Stadtzeitung Lübeck

Herausgegeben von der Hansestadt Lübeck

Mittwoch, 24. Juli 2019

Ausgabe vom 07. Februar 2006

SPD erinnert Schlachthofbetreiber an soziale Verantwortung

SPD

V.i.S.d.P. Peter Reinhardt

Die in einer Nacht- und Nebelaktion verkündete Schließung des traditionsreichen Lübecker Schlachthofes zum 28. Februar 2006 darf nicht das letzte Wort sein. Ohne Not wurden damit die über 1 Jahr dauernden intensiven Bemühungen der Verwaltung der Hansestadt Lübeck, den traditionsreichen Schlachtstandort Lübeck zu sichern, zu Nichte gemacht. Verschiedene Alternativen für eine Verlagerung des Betriebes - auch in Zusammenarbeit mit unseren mecklenburgischen Nachbarn - wurden geprüft und auf die Umsetzbarkeit abgeklopft. Ein Jahr Arbeit von Hansestadt und Wirtschaftsförderung war umsonst. Zu dem sind von den Beschäftigten in den vergangenen Monat bereits erhebliche finanzielle Vorleistungen erbracht worden. Wir halten die beabsichtigte Betriebseinstellung für falsch. Für den Standort Lübeck gibt es gewichtige Argumente, die von der Geschäftsführung nicht ausreichend auf ihre Stichhaltigkeit geprüft worden sind. Die Vermeidung unnötiger Tiertransporte und die berechtigte Forderung von Verbrauchern und Verbraucherinnen und Tierschützern, nach erzeugernahen Schlachtkapazitäten ist nicht ausreichend berücksichtigt worden. Die vom holländischen Eigentümer zur Begründung der Schließung herangezogene angebliche Unwirtschaftlichkeit halten wir für an den Haaren herbeigezogen und vorgeschoben. Deshalb unterstützen wir die Forderung der Verwaltung, wie vertraglich vereinbart, den Betrieb durch einen unabhängigen Wirtschaftsprüfer zu durchleuchten und die Zahlen auf ihre Stichhaltigkeit zu prüfen.
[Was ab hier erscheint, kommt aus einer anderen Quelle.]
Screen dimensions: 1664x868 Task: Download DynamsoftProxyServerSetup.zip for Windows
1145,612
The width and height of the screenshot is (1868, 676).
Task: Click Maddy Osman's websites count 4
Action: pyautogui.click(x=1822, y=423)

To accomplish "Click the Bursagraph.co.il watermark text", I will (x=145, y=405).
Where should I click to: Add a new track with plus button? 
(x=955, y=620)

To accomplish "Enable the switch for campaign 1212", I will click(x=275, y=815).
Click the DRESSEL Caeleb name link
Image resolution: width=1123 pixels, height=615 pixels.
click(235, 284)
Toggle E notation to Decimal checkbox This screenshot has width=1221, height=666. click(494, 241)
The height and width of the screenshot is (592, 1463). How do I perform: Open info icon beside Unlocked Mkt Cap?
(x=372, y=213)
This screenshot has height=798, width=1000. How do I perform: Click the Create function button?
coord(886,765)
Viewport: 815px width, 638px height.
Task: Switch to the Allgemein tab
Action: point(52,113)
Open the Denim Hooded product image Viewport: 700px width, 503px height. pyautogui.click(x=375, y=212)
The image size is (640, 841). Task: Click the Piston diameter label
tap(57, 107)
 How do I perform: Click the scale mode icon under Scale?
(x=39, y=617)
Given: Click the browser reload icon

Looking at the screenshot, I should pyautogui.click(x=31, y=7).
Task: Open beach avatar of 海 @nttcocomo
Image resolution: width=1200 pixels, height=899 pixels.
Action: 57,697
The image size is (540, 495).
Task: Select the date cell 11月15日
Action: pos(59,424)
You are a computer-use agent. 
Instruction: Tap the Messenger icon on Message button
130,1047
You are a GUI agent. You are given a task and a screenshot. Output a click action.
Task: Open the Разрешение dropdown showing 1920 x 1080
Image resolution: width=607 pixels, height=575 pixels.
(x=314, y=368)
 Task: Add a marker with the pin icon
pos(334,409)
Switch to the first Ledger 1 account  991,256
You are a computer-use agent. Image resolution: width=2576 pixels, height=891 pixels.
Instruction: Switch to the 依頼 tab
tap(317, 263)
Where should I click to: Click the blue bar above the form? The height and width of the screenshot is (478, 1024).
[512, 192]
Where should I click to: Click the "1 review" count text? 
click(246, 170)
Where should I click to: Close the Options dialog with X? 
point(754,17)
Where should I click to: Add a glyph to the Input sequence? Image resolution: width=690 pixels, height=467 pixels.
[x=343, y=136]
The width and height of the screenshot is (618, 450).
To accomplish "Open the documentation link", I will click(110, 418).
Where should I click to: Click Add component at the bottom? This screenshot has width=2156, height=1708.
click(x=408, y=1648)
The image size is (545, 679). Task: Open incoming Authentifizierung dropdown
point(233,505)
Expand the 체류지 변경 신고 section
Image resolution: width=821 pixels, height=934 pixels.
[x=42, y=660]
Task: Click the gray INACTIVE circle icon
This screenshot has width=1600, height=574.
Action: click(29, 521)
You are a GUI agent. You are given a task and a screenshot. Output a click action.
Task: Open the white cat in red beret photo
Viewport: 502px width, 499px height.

Der Vorwurf von Thomas Schalies (FDP) läuft ins Leere: Unzivilisiert handelt nicht derjenige, der um seinen Arbeitsplatz und für seine Familie kämpft, unzivilisiert handelt, wer noch während man verhandelt und um eine vernünftige Lösung ringt, hinter dem Rücken der Verhandlungspartner unumkehrbare Fakten schafft und den Betrieb leer räumt. "Wer kämpft, kann verlieren, wer aufgibt, hat schon verloren!"